◆ **What is required**
Once you reach the line with "juillet 2019 (30, 1881)", copy it and every line after it exactly, up to the end of the data. Omit the pictures.

═════ Supplied entries ═════

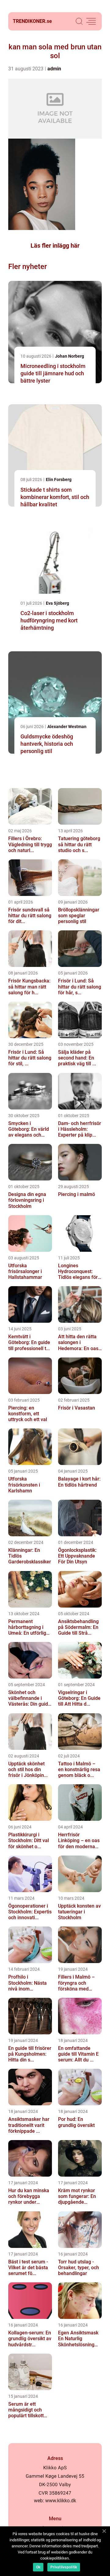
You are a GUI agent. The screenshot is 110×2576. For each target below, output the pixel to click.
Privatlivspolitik (63, 2567)
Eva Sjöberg (57, 603)
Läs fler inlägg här (55, 245)
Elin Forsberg (59, 479)
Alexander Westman (66, 726)
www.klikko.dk (60, 2500)
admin (54, 69)
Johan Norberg (69, 356)
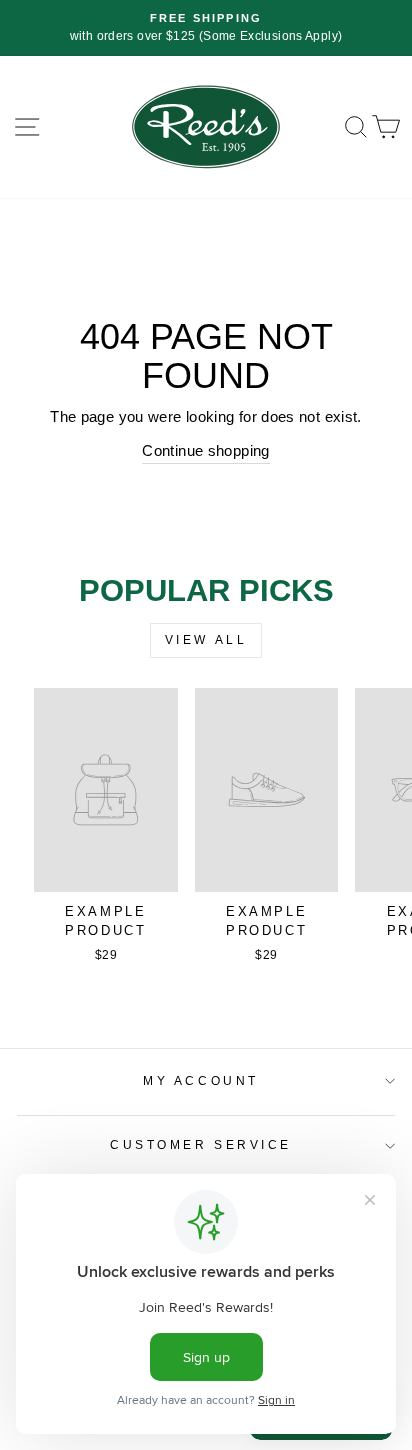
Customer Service (201, 1144)
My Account (200, 1080)
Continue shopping (205, 451)
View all (206, 640)
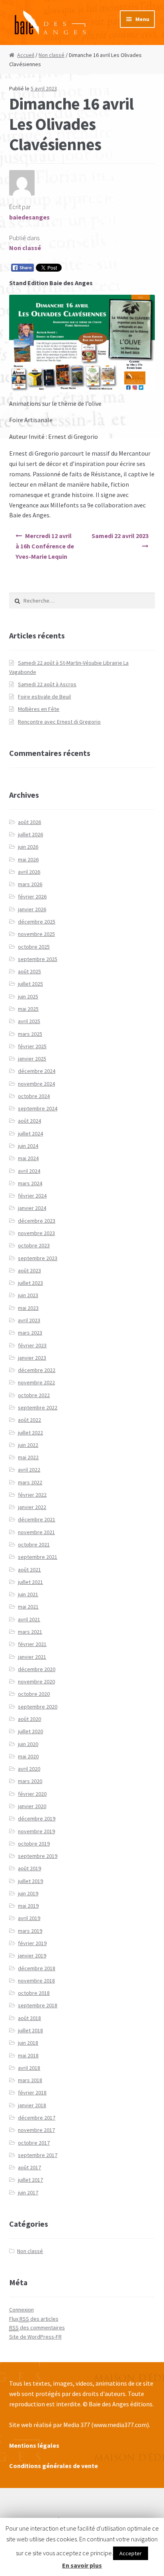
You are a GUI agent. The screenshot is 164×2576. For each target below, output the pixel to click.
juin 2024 (28, 1145)
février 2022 (32, 1494)
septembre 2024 (37, 1108)
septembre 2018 (37, 2005)
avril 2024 (29, 1170)
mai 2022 (28, 1457)
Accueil (25, 55)
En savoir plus (82, 2565)
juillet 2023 (30, 1282)
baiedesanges (29, 217)
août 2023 (29, 1270)
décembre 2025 (36, 921)
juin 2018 (28, 2042)
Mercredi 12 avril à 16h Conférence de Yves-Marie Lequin (45, 546)
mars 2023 (30, 1332)
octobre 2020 (34, 1693)
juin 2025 (28, 996)
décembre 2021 (36, 1519)
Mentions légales (34, 2445)
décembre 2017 (36, 2117)
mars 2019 (30, 1930)
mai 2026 (28, 859)
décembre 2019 (36, 1818)
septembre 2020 (37, 1706)
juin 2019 (28, 1893)
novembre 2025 (36, 934)
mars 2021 (30, 1631)
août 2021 (29, 1569)
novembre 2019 (36, 1831)
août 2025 (29, 971)
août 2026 (29, 822)
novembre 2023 (36, 1233)
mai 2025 (28, 1008)
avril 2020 (29, 1768)
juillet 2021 (30, 1582)
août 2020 (29, 1719)
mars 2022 (30, 1482)
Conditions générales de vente (53, 2466)
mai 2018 (28, 2055)
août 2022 (29, 1419)
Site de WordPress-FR (35, 2336)
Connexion (21, 2309)
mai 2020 (28, 1756)
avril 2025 (29, 1021)
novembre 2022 (36, 1382)
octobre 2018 (34, 1993)
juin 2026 (28, 846)
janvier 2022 (32, 1507)
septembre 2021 (37, 1556)
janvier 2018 (32, 2105)
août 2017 (29, 2167)
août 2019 (29, 1868)
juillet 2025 (30, 983)
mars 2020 (30, 1781)
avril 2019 (29, 1918)
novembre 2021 (36, 1532)
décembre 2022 (36, 1370)
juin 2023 (28, 1295)
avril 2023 (29, 1320)
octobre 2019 (34, 1843)
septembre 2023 (37, 1258)
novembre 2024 (36, 1083)
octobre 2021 (34, 1544)
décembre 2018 (36, 1968)
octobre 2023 (34, 1245)
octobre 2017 (34, 2142)
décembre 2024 (36, 1071)
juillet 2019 (30, 1881)
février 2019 (32, 1943)
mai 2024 (28, 1158)
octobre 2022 (34, 1395)
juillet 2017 (30, 2179)
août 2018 (29, 2018)
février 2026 (32, 896)
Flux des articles (34, 2318)
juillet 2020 (30, 1731)
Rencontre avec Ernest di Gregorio (59, 721)
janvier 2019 (32, 1955)
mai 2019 (28, 1905)
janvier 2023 (32, 1357)
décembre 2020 (36, 1669)
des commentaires (37, 2327)
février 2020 (32, 1793)
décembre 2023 (36, 1220)
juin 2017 (28, 2192)
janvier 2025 (32, 1058)
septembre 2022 (37, 1407)
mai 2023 (28, 1307)
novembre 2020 (36, 1681)
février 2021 (32, 1644)
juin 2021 (28, 1594)
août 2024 (29, 1120)
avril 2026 (29, 871)
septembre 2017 (37, 2155)
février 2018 (32, 2092)
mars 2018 (30, 2080)
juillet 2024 (30, 1133)
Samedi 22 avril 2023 (120, 536)
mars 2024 (30, 1183)
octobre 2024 (34, 1096)
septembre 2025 (37, 959)
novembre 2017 (36, 2130)
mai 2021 (28, 1606)
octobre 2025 (34, 946)
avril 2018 (29, 2067)
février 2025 (32, 1046)
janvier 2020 (32, 1806)
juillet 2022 (30, 1432)
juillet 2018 (30, 2030)
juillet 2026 (30, 834)
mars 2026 (30, 884)
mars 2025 (30, 1033)
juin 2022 (28, 1445)
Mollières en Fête (38, 709)
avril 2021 (29, 1619)
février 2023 (32, 1345)
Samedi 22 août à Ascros (47, 684)
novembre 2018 (36, 1980)
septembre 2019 (37, 1856)
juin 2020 (28, 1744)
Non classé (51, 55)
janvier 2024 (32, 1208)
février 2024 (32, 1195)
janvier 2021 (32, 1656)
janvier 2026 (32, 909)
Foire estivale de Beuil (44, 696)
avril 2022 (29, 1469)
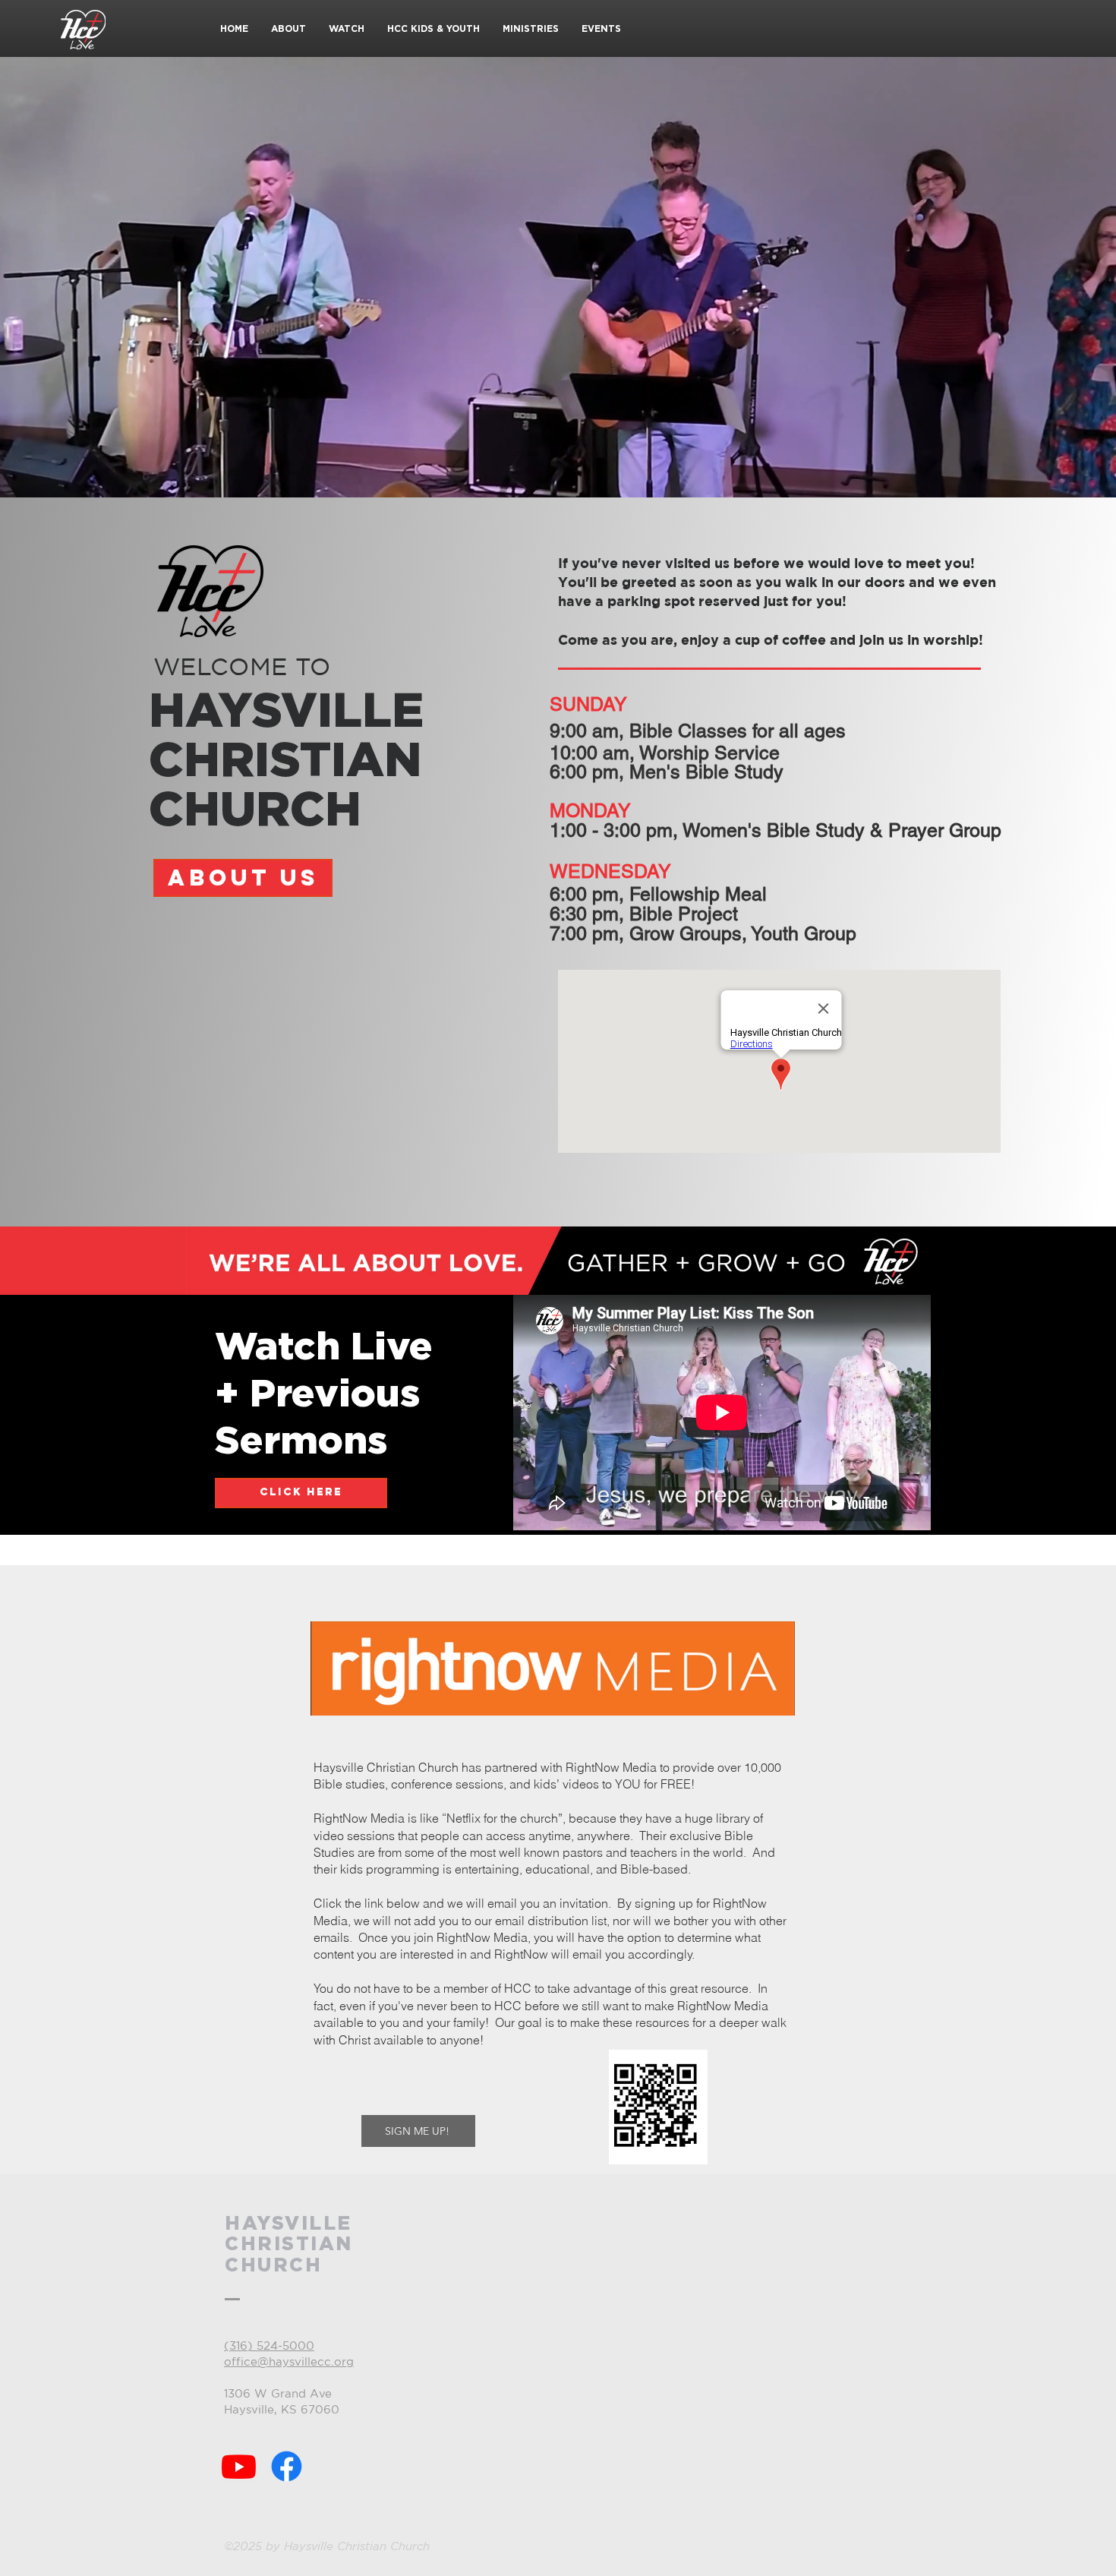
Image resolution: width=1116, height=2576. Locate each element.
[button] (288, 29)
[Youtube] (239, 2466)
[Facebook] (286, 2466)
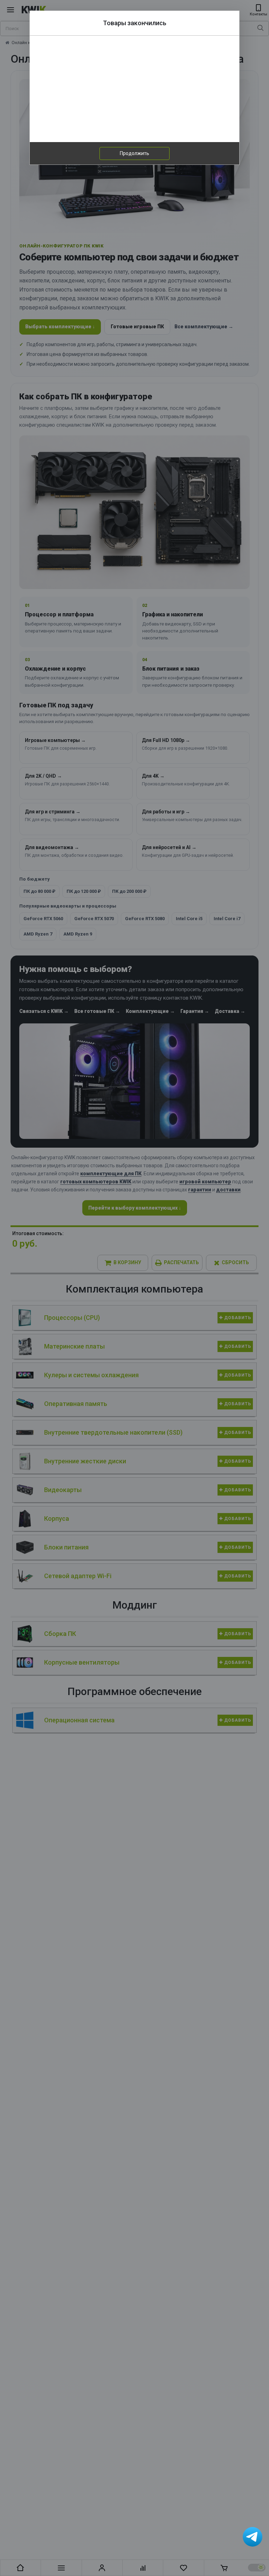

═════

◆ **Expected output**
juillet 2019 (30, 1881)
février 2019 (32, 1943)
mai 2024 (28, 1158)
octobre 2022 (34, 1395)
juillet 2017 (30, 2179)
août 2018 (29, 2018)
février 2026 (32, 896)
Flux des articles (34, 2318)
juillet 2020 (30, 1731)
Rencontre avec Ernest di Gregorio (59, 721)
janvier 2019 (32, 1955)
mai 2019 (28, 1905)
janvier 2023 (32, 1357)
décembre 2020 (36, 1669)
des commentaires (37, 2327)
février 2020 (32, 1793)
décembre 2023 (36, 1220)
juin 2017 (28, 2192)
janvier 2025 (32, 1058)
septembre 2022 (37, 1407)
mai 2023 (28, 1307)
novembre 2020 (36, 1681)
février 2021 (32, 1644)
juin 2021 (28, 1594)
août 2024 (29, 1120)
avril 2026 (29, 871)
septembre 2017 (37, 2155)
février 2018 (32, 2092)
mars 2018 (30, 2080)
juillet 2024 (30, 1133)
Samedi 22 avril 2023 (120, 536)
mars 2024 (30, 1183)
octobre 2024 (34, 1096)
septembre 2025 (37, 959)
novembre 2017 (36, 2130)
mai 2021 (28, 1606)
octobre 2025 (34, 946)
avril 2018 (29, 2067)
février 2025 (32, 1046)
janvier 2020 (32, 1806)
juillet 2022 (30, 1432)
juillet 2018 (30, 2030)
juillet 2026 (30, 834)
mars 2026 (30, 884)
mars 2025 (30, 1033)
juin 2022 (28, 1445)
Mollières en Fête (38, 709)
avril 2021 (29, 1619)
février 2023 (32, 1345)
Samedi 22 août à Ascros (47, 684)
novembre 2018 (36, 1980)
septembre 2019 (37, 1856)
juin 2020 (28, 1744)
Non classé (51, 55)
janvier 2024 (32, 1208)
février 2024 (32, 1195)
janvier 2021 (32, 1656)
janvier 2026 (32, 909)
Foire estivale de Beuil (44, 696)
avril 2022 (29, 1469)
Image resolution: width=1116, height=2576. Locate each element.
[button] (288, 29)
[Youtube] (239, 2466)
[Facebook] (286, 2466)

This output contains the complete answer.